Maka, dalam menyusun Pancasila, para Bapak Bangsa kita berikhtiar jangan sampai dasar negara itu didominasi oleh satu pandangan hidup atau ajaran moral saja. Jangan sampai ada yang dipinggirkan, dianaktirikan, tidak didengarkan suaranya, bahkan ditolak partisipasinya. Dilihat dari sudut kemajemukan religius, Pancasila tidak menggunakan doktrin dan kosa kata yang hanya berasal dan hanya dimengerti oleh satu golongan agama saja. Dilihat dari sudut kesukuan dan ras, Pancasila juga tidak secara eksklusif berakar pada ajaran budaya dan ajaran moral satu suku tertentu.

Melalui proses historis, utamanya yang bergulir selama paruh pertama abad keduapuluh, para perintis kemerdekaan melakukan perbincangan publik untuk menggali nilai-nilai dasar yang sama (shared values) yang dapat dijadikan pegangan dasar bersama. Di luar nilai-nilai dasar itu kita bebas untuk berbeda. Bahkan rincian dan tafsir tentang nilai-nilai bersama itu masih saja boleh berbeda. Ketuhanan Yang Maha Esa oleh kaum Muslimin tentulah diartikan dari sudut Tauhid. Namun, para penganut Nasrani akan mengartikannya dari sudut doktrin Trinitas (Tuhan Yang Esa berpribadi tiga).

Yang juga perlu ditekankan dari semangat kesetaraan ini ialah sikap anti kekerasan (Rorty, 1989), baik kekerasan simbolik, maupun - dan terutama - kekerasan fisik. Kekerasan mengingkari kesetaraan, karena menjadikan pihak lain obyek dari keunggulan simbolik maupun fisik. Bahkan Mahatma Gandhi mengajarkan bahwa untuk mengakhiri ketidaksetaraan dan menciptakan kesetaraan, kita sebaiknya tidak menggunakan kekerasan (ahimsa).
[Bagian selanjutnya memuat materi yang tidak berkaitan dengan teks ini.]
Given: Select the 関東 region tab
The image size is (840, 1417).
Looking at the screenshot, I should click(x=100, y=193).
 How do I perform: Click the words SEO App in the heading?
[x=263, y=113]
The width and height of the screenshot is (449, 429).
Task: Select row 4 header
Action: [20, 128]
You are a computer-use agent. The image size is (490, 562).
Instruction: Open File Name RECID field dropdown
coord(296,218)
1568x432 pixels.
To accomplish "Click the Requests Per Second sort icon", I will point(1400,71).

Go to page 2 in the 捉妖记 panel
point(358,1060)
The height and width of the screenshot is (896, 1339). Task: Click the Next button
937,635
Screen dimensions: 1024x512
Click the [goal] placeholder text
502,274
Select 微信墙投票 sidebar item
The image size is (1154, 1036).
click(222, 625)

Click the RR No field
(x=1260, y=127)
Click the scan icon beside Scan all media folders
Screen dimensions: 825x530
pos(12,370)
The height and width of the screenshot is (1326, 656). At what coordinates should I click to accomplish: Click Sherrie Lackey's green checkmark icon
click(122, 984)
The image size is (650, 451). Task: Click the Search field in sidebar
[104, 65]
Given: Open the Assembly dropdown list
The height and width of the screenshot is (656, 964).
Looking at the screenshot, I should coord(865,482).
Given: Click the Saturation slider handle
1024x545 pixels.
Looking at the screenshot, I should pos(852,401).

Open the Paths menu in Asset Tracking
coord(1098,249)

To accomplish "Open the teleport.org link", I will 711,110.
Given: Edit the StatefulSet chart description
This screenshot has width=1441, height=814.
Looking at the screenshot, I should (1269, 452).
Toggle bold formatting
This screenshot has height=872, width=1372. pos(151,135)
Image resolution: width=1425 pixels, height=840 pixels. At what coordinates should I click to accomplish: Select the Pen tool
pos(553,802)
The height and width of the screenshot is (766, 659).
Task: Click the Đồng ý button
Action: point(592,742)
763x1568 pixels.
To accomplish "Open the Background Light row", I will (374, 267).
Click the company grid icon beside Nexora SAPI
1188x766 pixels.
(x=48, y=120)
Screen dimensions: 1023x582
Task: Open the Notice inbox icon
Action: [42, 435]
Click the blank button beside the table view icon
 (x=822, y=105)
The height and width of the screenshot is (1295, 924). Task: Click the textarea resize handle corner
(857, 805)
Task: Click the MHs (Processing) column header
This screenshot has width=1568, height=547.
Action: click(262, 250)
Seorang suami yang memukul istrinya atau melarang istrinya bekerja dengan alasan-alasan yang tidak masuk akal sering dikatakan melanggar kesetaraan gender. Seorang pemimpin yang melindungi bawahannya dari jangkauan hukum dan mengejar kasus korupsi para lawan politiknya tanpa ampun sering pula dikatakan sebagai melanggar kesamaan di hadapan hukum. Pelanggaran kesetaraan itu dapat diacu dengan bermacam-macam istilah, semisal diskriminasi, tebang-pilih, marginalisasi, dominasi, hegemonisme – dan jangan lupa terorisme.

Karena pentingnya nilai kesetaraan, maka mengaktualkan Pancasila dapat diartikan sebagai membiasakan diri untuk bersikap egaliter. Seperti sudah digarisbawahi, sikap egaliter adalah sikap yang perlu ditanamkan dalam pendidikan karakter. Para panutan perlu menunjukkan sikap itu, tidak hanya dalam kata-kata dan di bawah sorotan kamera televisi. Proses politik dan proses hukum yang nyata-nyata terjadi haruslah ditandai oleh kesetaraan itu. Dengan adanya egalitarianisme, keutuhan NKRI akan tetap terjaga, karena egalitarianisme merupakan syarat bagi hidupnya negara sebagai “kerja sama sosial yang adil”.


Penulis adalah guru besar filsafat di FIABIKOM dan staf Pusat Pengembangan Etika Atma Jaya, dosen di Pascasarjana STF Driyarkara dan Departemen Ilmu Komunikasi FISIP UI.